Emergency Reoperation for Vein Graft Rupture Caused by PCI Failure

(Department of Cardiovascular Surgery, Rakuwakai Otowa Hospital, Kyoto, Japan)

Nozomu Sasahashi Koji Ueyama
A 68-year-old woman on chronic hemodialysis was admitted to our hospital for further evaluation because of recurrent angina 14 months after coronary bypass surgery (left internal thoracic artery-left anterior descending artery (LITA-LAD), gastro-epiploic artery-4 posterior descending artery (GEA-4PD), saphenous vein graft-#9-#14 sequential (SVG-#9-#14 sequential)). On coronary angiography, a localized 90% stenosis of the vein graft was present at the anastomosis with the diagonal branch of the native coronary artery. Although the lesion was relieved with a 5mm balloon catheter inflated to 14 atmospheres, contrast injection demonstrated extravasation of dye into the pericardial space, indicating vein graft rupture. Repositioning the inflated balloon across the rupture site for hemostasis was unsuccessful, and the patient was transferred to the operating room.
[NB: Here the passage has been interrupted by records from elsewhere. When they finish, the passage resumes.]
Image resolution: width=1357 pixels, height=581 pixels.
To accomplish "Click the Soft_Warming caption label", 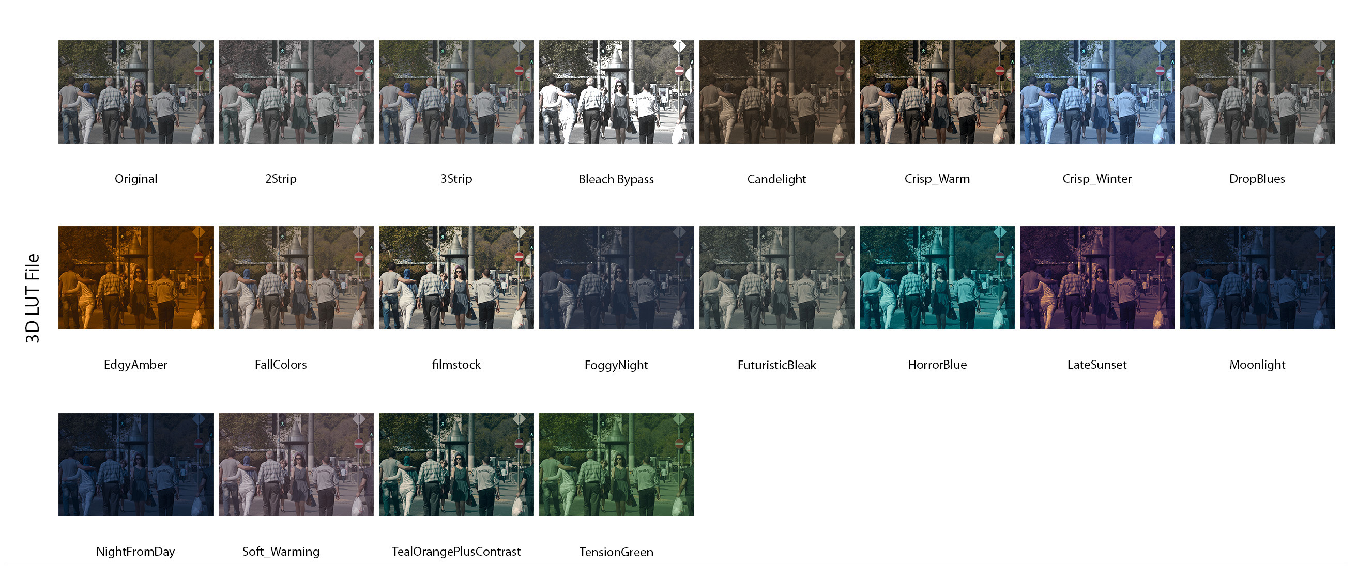I will pos(281,552).
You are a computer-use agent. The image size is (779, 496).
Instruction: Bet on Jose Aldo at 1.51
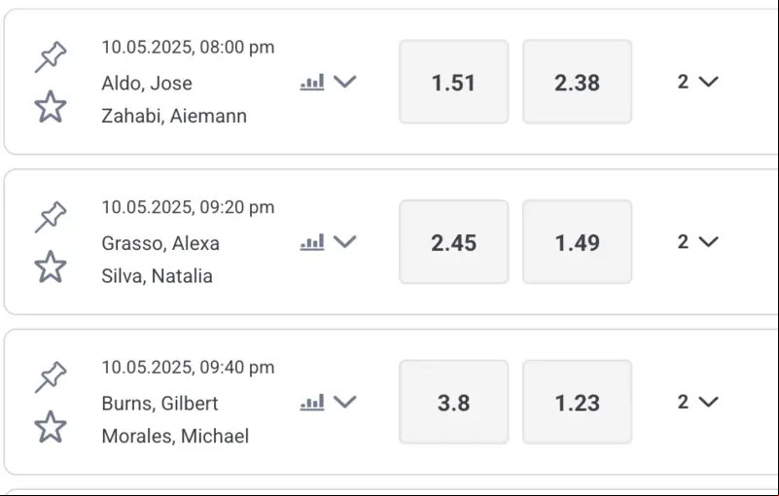453,82
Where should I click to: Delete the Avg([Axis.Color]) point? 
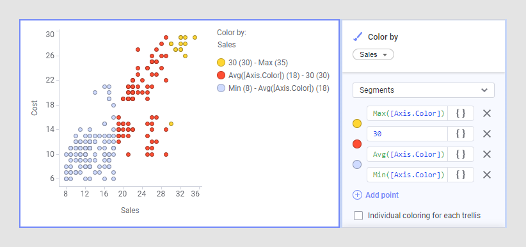click(x=487, y=154)
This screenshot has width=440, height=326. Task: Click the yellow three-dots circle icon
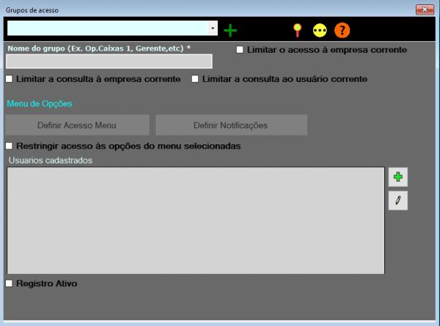[320, 30]
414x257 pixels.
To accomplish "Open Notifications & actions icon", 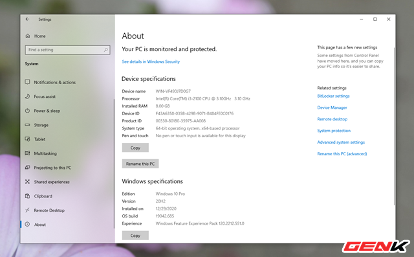I will [x=27, y=82].
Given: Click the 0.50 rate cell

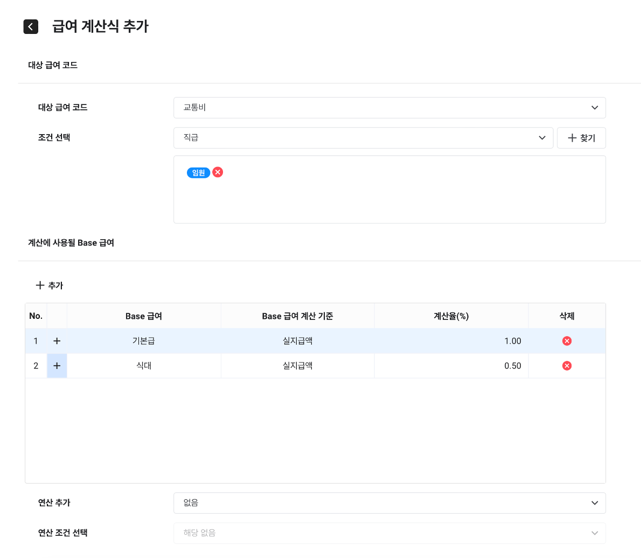Looking at the screenshot, I should click(x=451, y=366).
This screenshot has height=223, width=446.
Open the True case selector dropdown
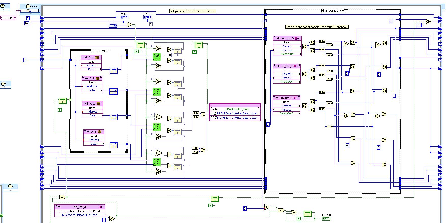click(103, 51)
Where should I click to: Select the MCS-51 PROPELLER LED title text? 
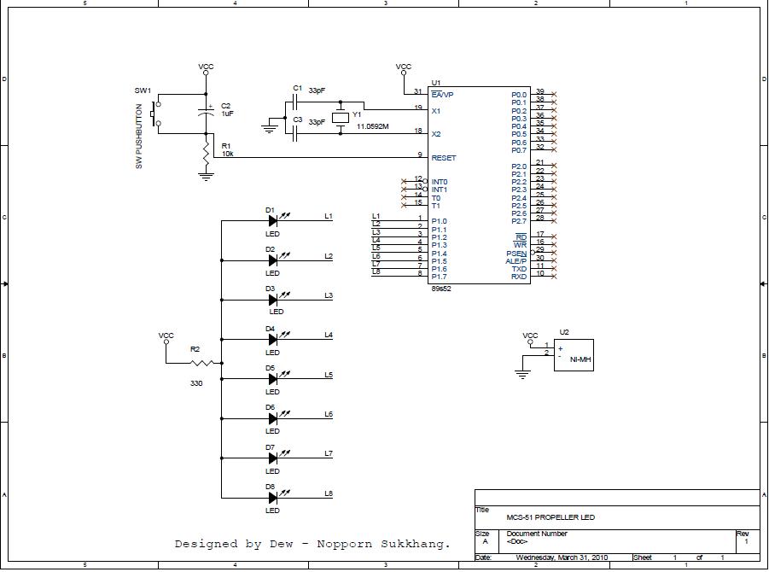click(x=551, y=517)
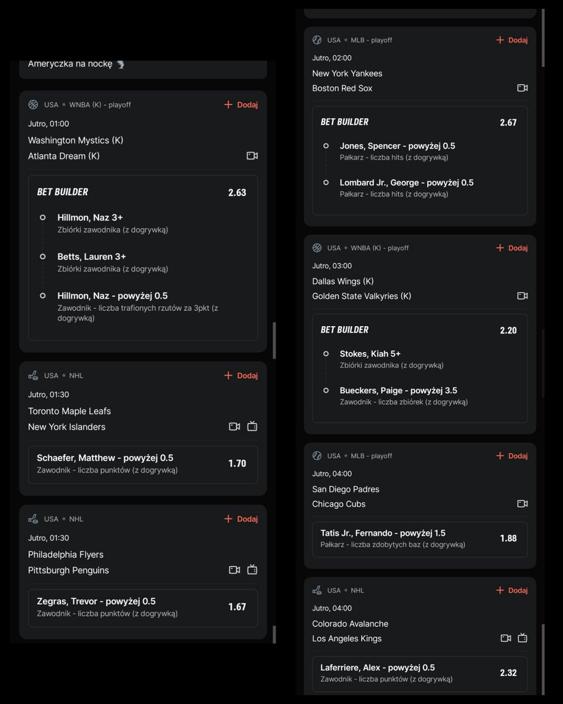Add Washington Mystics bet with Dodaj
Image resolution: width=563 pixels, height=704 pixels.
coord(241,105)
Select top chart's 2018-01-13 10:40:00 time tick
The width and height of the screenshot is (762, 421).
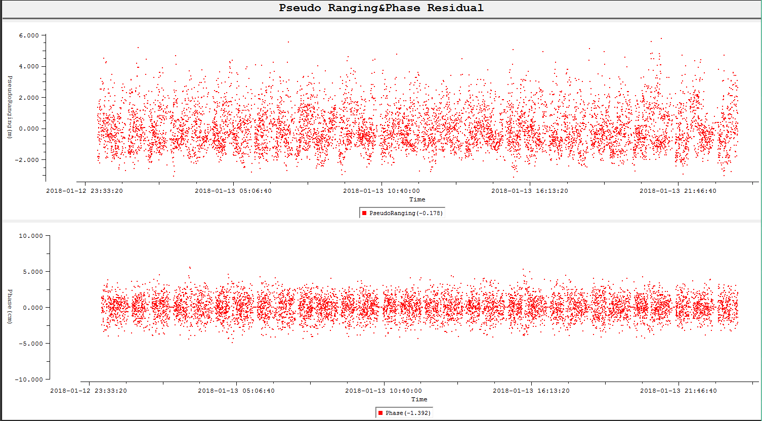click(x=382, y=191)
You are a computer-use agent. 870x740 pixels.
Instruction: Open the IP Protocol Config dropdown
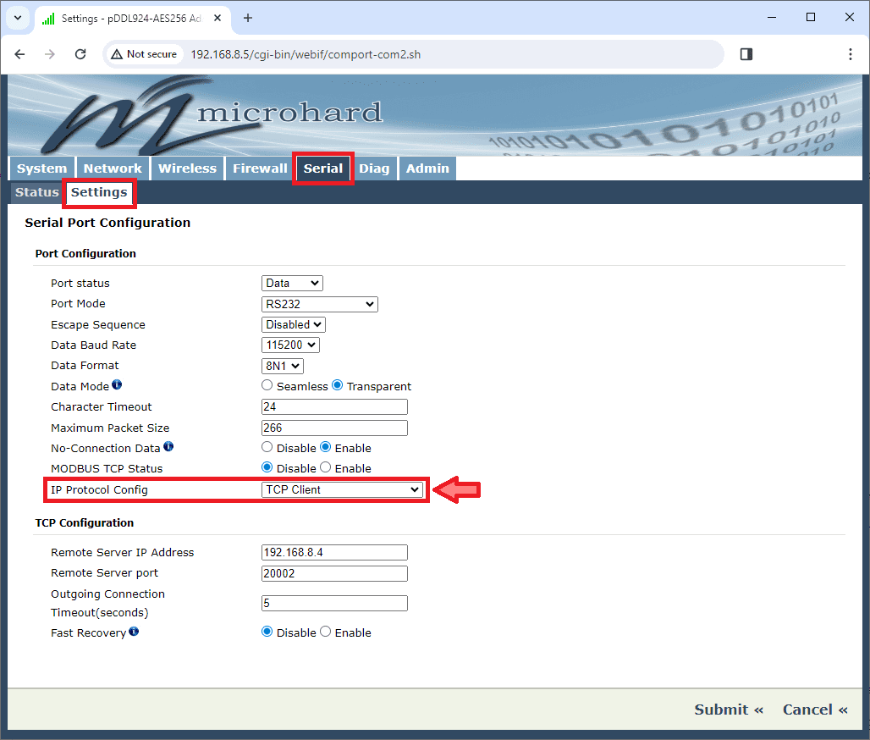342,489
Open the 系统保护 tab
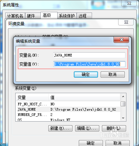This screenshot has height=146, width=139. coord(67,16)
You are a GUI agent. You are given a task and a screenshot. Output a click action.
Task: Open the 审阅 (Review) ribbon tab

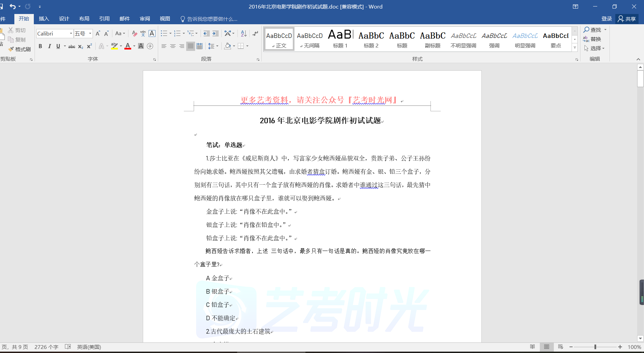click(x=145, y=19)
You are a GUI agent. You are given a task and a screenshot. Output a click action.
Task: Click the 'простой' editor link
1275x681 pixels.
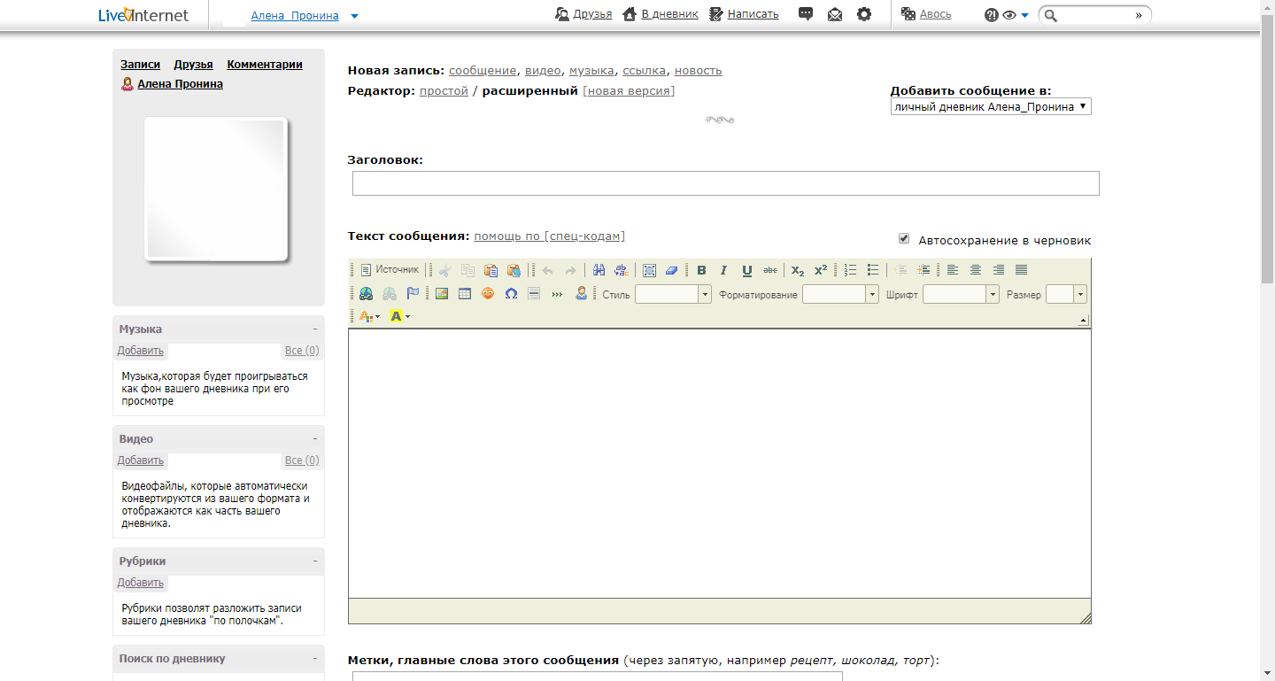444,91
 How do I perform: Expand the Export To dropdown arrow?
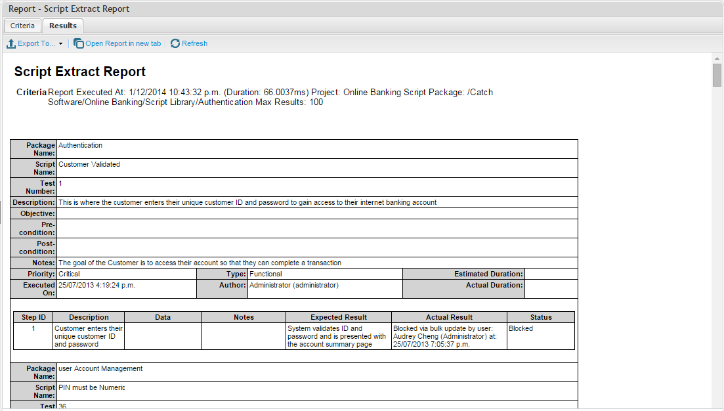click(x=60, y=44)
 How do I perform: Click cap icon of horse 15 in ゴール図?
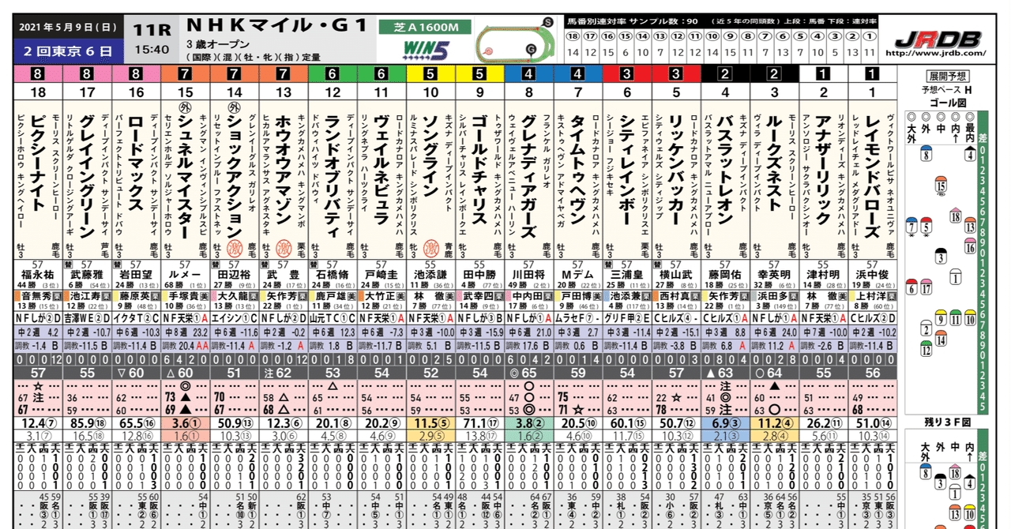(941, 185)
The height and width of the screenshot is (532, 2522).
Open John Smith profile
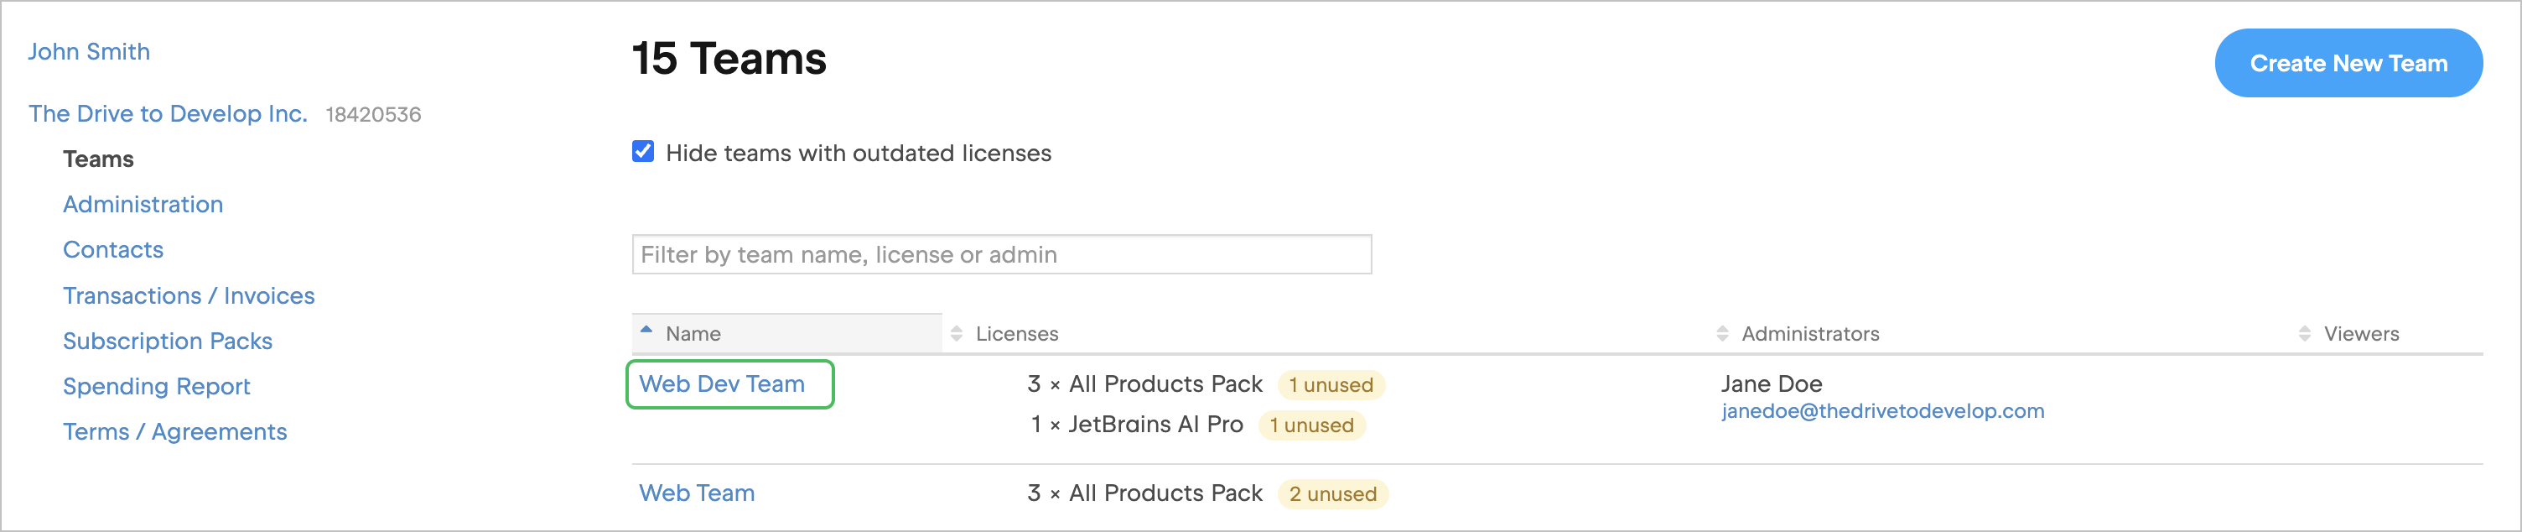pyautogui.click(x=89, y=50)
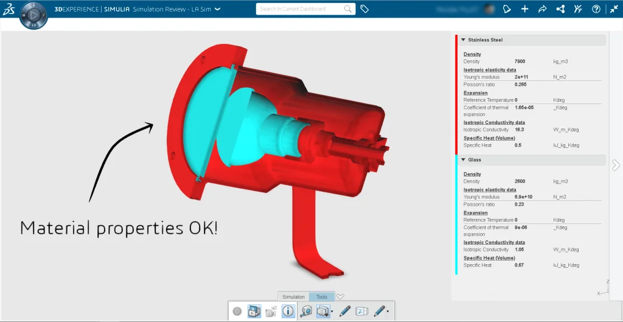Toggle the information display button

[x=288, y=311]
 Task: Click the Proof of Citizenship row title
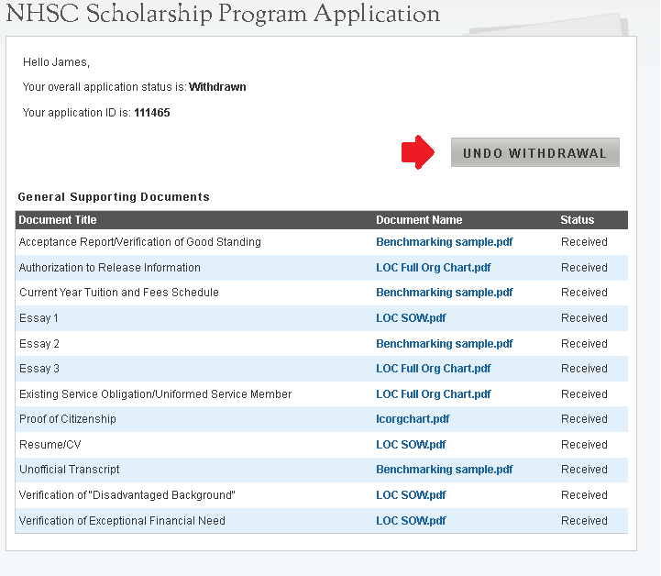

Emergency reoperation was accomplished through a left lateral thoracotomy without cardiopulmonary bypass. Although hemorrhage was not noted at the rupture site, the vein graft was ligated at the proximal and distal portions of the rupture, followed by a new vein graft bypass. Postoperative cardiac catheterization clearly demonstrated the patent graft. Although localized hypokinesis was observed in the lateral wall on postoperative echocardiography, the left ventricular ejection fraction was 67%, her activity level was good, and she had no angina.